*DOCUMENT SEGMENT:*

%%

32  Using Arduino / Motors, Mechanics, and Power / Re: Mosfet capacitance? on: February 15, 2014, 03:13:55 am
I found this interesting presentation which explains mosfets in great detail while being fairly easy to follow:

On page 28, slide 56... I'm not sure how to use the equation there.

Pd = ((Vin * Iout) / 2) * Fsw * ???

That first bit seems easy enough.

(12v * 1A) / 2) * 46,875hz = 281250

But then the rest of the stuff on the right... 

I think Idriver should be 9mA, so I input .009 for that.
And Qgs2 isn't on my datasheet, but Qgs is.  I guess I can substitute that though it will be a bit higher.  So that's 0.3nC. 
And Qgd is 2.4nC...

(I'm getting all these values from here:

But after I add Qgs and Qgd... Should I divide them by 1,000,000,000 to convert to C?  Or leave them as nC?

If I don't divide them I get (2.7 / .009) = 300.  Double it, and the final result for Pd is 168750000 so that must be nW?  If I do divide them I get 0.0000003.  Then if I double that, and plug it in, I get Pd = 0.16875.  So that must be watts?

It seems low-ish... but maybe it's right?  12v * 1A is only 12W to begin with.
33  Using Arduino / Motors, Mechanics, and Power / Re: Mosfet capacitance? on: February 14, 2014, 07:49:03 pm
Thanks for all the links, but what is your motor ?

I would like to use this board for a number of different projects, so I don't have a specific motor, but one I was testing the h-bridge driver I mentioned with was this one:

That one requires around 1A.

I would also like to drive this vibration motor:

That requires around 150mA.

Why would you want 22kHz or 44kHz for the motor ? The default Arduino PWM frequency is around 500Hz.
I doubt if the motor coils act different above 5kHz.

If you use a low PWM frequency then the motor will make noise.  You will hear the coils resonating at the chosen frequency.  22khz and 44khz are ultrasonic... beyond the range of frequencies you can hear, so the motor will run quietly.

You also need a 100 ohm resistor to the gate to protect the ATmega chip for current peaks. That will slow down the switching of the mosfet and it gets hotter.

Yes, that's why I said the gate would be driven with 9mA.  I'd have a resistor on there to limit the current to that.

Can you use transistors?

A mosfet is a transistor.  Are you saying you think a BJT would work better?

I don't know if they have any special gate driver circuitry in them, but I'm using logic level mosfets.   I haven't used BJTs, and I don't know all their idiosyncrasies.  Using logic level mosfets makes things simple.  Well, simpler.
34  Using Arduino / Motors, Mechanics, and Power / Re: Mosfet capacitance? on: February 14, 2014, 07:06:30 pm
If you want to PWM fast, you'll need gate currents of the order 100mA+

I'm using a Teensy 3.1 for this project, so I'm limited to 9mA @ 3.3v.  If that's insufficient to switch my mosfet at the PWM speeds I desire I may as well go for a full h-bridge driver, it would be easier to implement and take up just as much space on the PCB.  I already have one in mind which handles 44khz PWM just fine.

That said, here is one of the FETs I was looking at:

This one supposedly can handle a lot of current.  And I notice that it requires a significantly higher gate charge than a lot of other FETs here:

So, it should switch more slowly than those, right?

%%

*TO DO:*
#1 In the forum thread on mosfet capacitance, what gate current is the Teensy 3.1 limited to?
#2 Continue the forum thread on mosfet capacitance from its last sentence.
The lines play no part in this.

*DATA LINES:*
%%

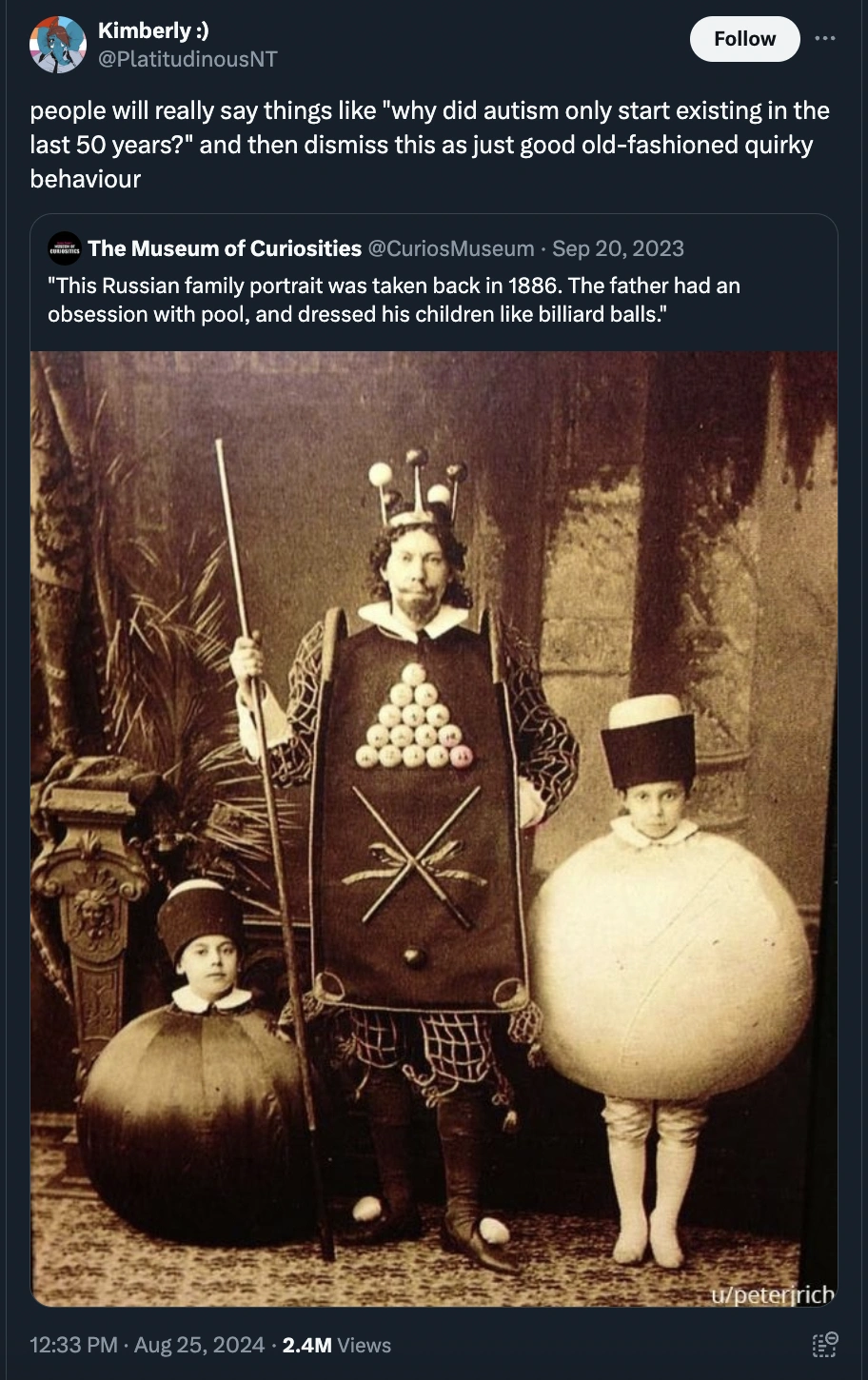The height and width of the screenshot is (1380, 868).
Task: Open the three-dot more options menu
Action: tap(823, 39)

%%

*FINAL RESULTS:*
#1 9mA at 3.3v.

#2
But I've done the calculations, and while I don't know how the lower voltage affects the charge rating my calculations seem to indicate this one would switch so fast that 46khz should not be a problem. 

The rating for this FET is 6.8nC @ 4.5v.  That's 0.0000000068C.  My current is 9mA which is 0.009A.

0.0000000068C / 0.009A = 0.00000075 s

And 1s / 46,875Hz = 0.000021 s

0.000021 s / 0.00000075 s = 28.4

So this FET ought to switch 24x faster than my PWM speed.  If I were supplying 9mA @ 4.5v

Of course we're not switching a 4.5v we're switching at 3.3v.  3.3v / 4.5v =  0.73, which multiplied by 28.4 gives 20.8. So if my hunch is correct, even at 3.3v it will still switch 20x faster than my PWM speed. 

And my intuition tells me that if it's switching 20x faster than it needs to then it will only be in the bad state 1/20th of the time., and that this should not be so long to cause it to pop.  At least if my current is below its max current rating by at least 80%.

Am I in the ballpark here or am I way off?

I can reduce the PWM speed to 22khz if I have to.  I haven't noticed the motor making noise at either 22khz or 44khz. 
35  Using Arduino / Motors, Mechanics, and Power / Mosfet capacitance? on: February 14, 2014, 12:10:39 pm
I'm trying to select a suitable mosfet for a variety of tasks.  I want one which can handle as much current as possible, but I want to keep my board small too.  Typically I'd just choose one with a high continuous current rating and calculate the power dissipation, but one of the things I want to use this for is to PWM a small 12v motor at up to 46,875Hz.  The motor would draw around 150mA at most I think.

I've been trying to figure out how to calculate how much heat is going to be generated switching a logic level mosfet with 3.3v and around 9mA of current. 

I've been looking at several on Digikey:

And when sorting by price, I found this one stood out with an awfully high continuous current rating:

Seems to good to be true, so there must be some catch but I have yet to spot it.

Anyway, I've hit a bit of a road block.  I believe the gate charge time will allow me to calculate how  much time the mosfet is going to spend not fully on or off, but the rating is in "nC".  Nano charge?  What the heck is that?  Is that just another word for farads?  I've looked everywhere and it does seem to be nano-charge but I can't find any explanation of what this charge unit is.
36  Using Arduino / Motors, Mechanics, and Power / How will a motor's speed differ if using braking or not with PWM? on: February 12, 2014, 01:00:30 am
I've seen mention of braking making PWM on motors more linear, (I believe it was mentioned on in this motor controller section) but I have been unable to find any further information or graphs of how braking is supposed to affect motor speed.

I did notice that with a motor controller, disabling braking did seem to affect the speed at which the motor turned.  I did the test a couple weeks ago but I think the result was the motor spun a lot faster than normal at that PWM speed.

Anyway, is there any sort of graph out there showing how the speed differs?  I would understand if when ramping the speed down it wasn't linear, since the motor would have inertia, but when speeding it up or running at a steady speed, I'd think it ought to run the same speed regardless of whether there's braking or not.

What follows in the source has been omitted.